Gemini 3.0 dropped yesterday and the whole AI world lit up. Benchmarks, demo clips, and hot takes flooded everyone’s feed. OpenAI and Sam Altman have been at the center of this drama for the past couple of years, so another round of comparison and snark was inevitable. While people were still scrolling through Gemini charts, Altman quietly played his next card: GPT-5.1 Codex-Max. It doesn’t feel like a routine point release; it feels like a direct, high-signal answer to Gemini 3.0.
The first thing people started screenshotting was not a demo, but a number. Codex-Max posts new state-of-the-art results on SWE-bench, beating the previous GPT-5.1 Codex and edging out Gemini 3.0. No benchmark captures “real life” perfectly, and SWE-bench is still just one synthetic test bed. But numbers like this do reveal priority: OpenAI is clearly treating “write and ship code” as a first-class workload, not just talking about abstract, general intelligence in press-friendly language.

More interesting than the scoreline is the cost curve. According to OpenAI’s own numbers, Codex-Max manages to push capability without pushing the bill up; the medium tier even gets roughly 30% cheaper. In a year when GPU supply, inference cost, and “who can even afford to train the next model” dominate every conference hallway conversation, that pricing chart is as much a message to the market as it is a product detail. On top of that, OpenAI added a new xhigh tier: it thinks longer, digs deeper, and happily burns through tokens. This is not the tier you pick for casual chat; it is the lever you pull for a small set of high-stakes jobs where extra brainpower is worth the burn.

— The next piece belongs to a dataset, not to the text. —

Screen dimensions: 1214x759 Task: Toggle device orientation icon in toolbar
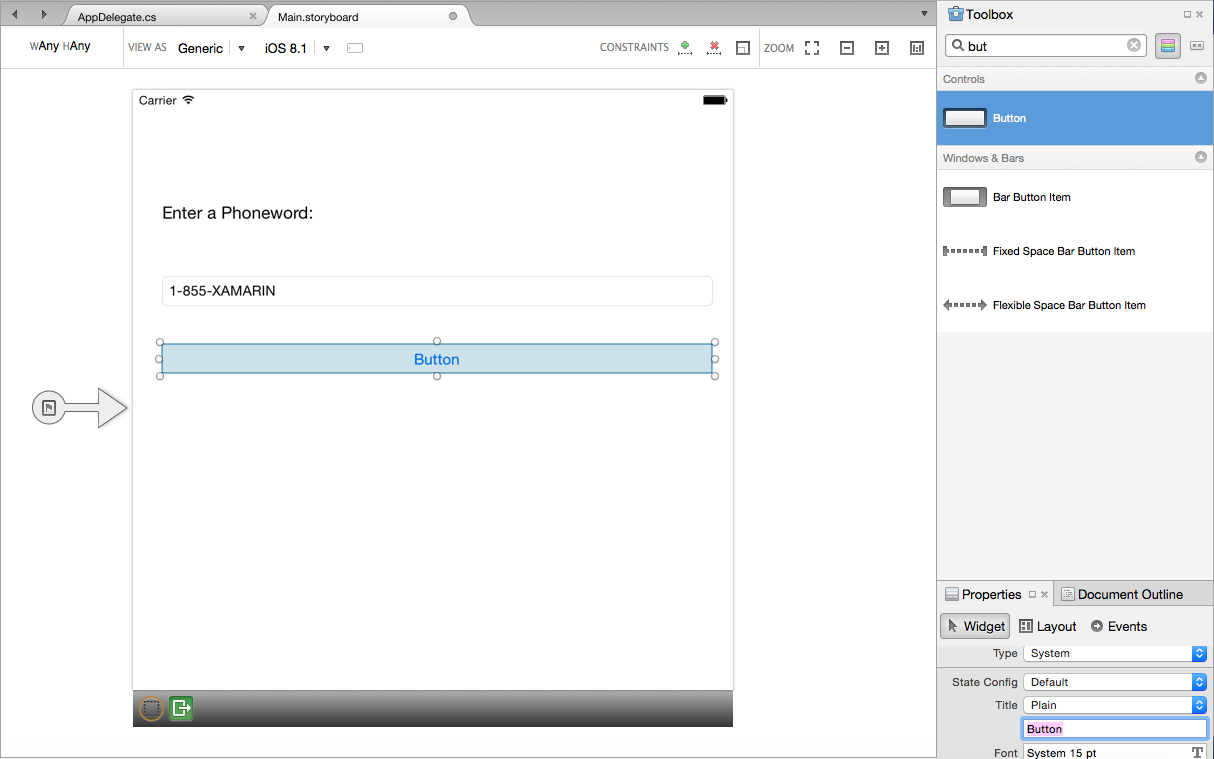[x=355, y=48]

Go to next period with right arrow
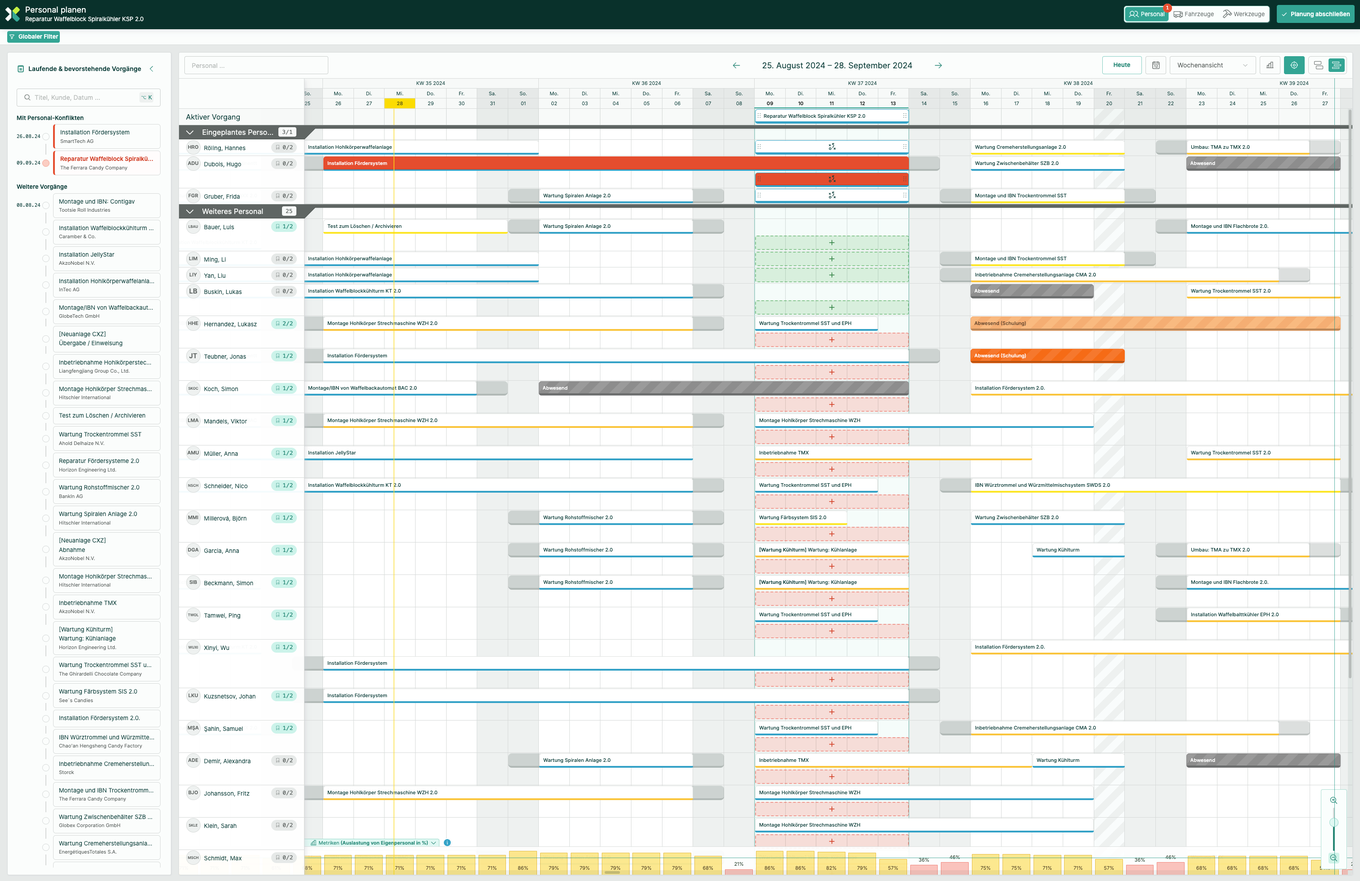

Codex-Max did not show up alone. Alongside it, OpenAI rolled out GPT-5.1 Pro for paying Pro users, and many early testers describe it in similar terms: it no longer feels like a chatbot sitting across from you; it feels like a colleague sitting next to you. Writing is sharper, reasoning is more compact, and the overall structure of answers is cleaner. When you hand it long, messy problems, the way it unpacks them feels less like autocomplete and more like talking to someone who has done this kind of work before.
You can see this in how people talk about day-to-day use:
- It behaves more like a real domain expert than a “friendly companion” app.
- Its answers have stronger structure and clearer trade-offs instead of hedged, sprawling paragraphs.
- On research, planning, and strategy questions—the kind of prompts that actually influence decisions—it is more willing to propose concrete paths forward.
- In many testers’ words, it feels “unreasonably smart” in a way that is starting to blur the line between tool and teammate.
If you zoom the timeline out a bit, the pattern is obvious. One track is pure competition: respond to Gemini 3.0 directly on scores, latency, and price. The other track is quieter but more important: reassure the people who now run their days on these systems—developers who ship code with AI pair programming, analysts who live inside long-form reports, and teams who lean on models for real decisions. GPT-5.1 Codex-Max is a benchmark headline, but it is also a promise to that group that OpenAI is still trying to build a dependable colleague, not just a flashy demo for the next launch event.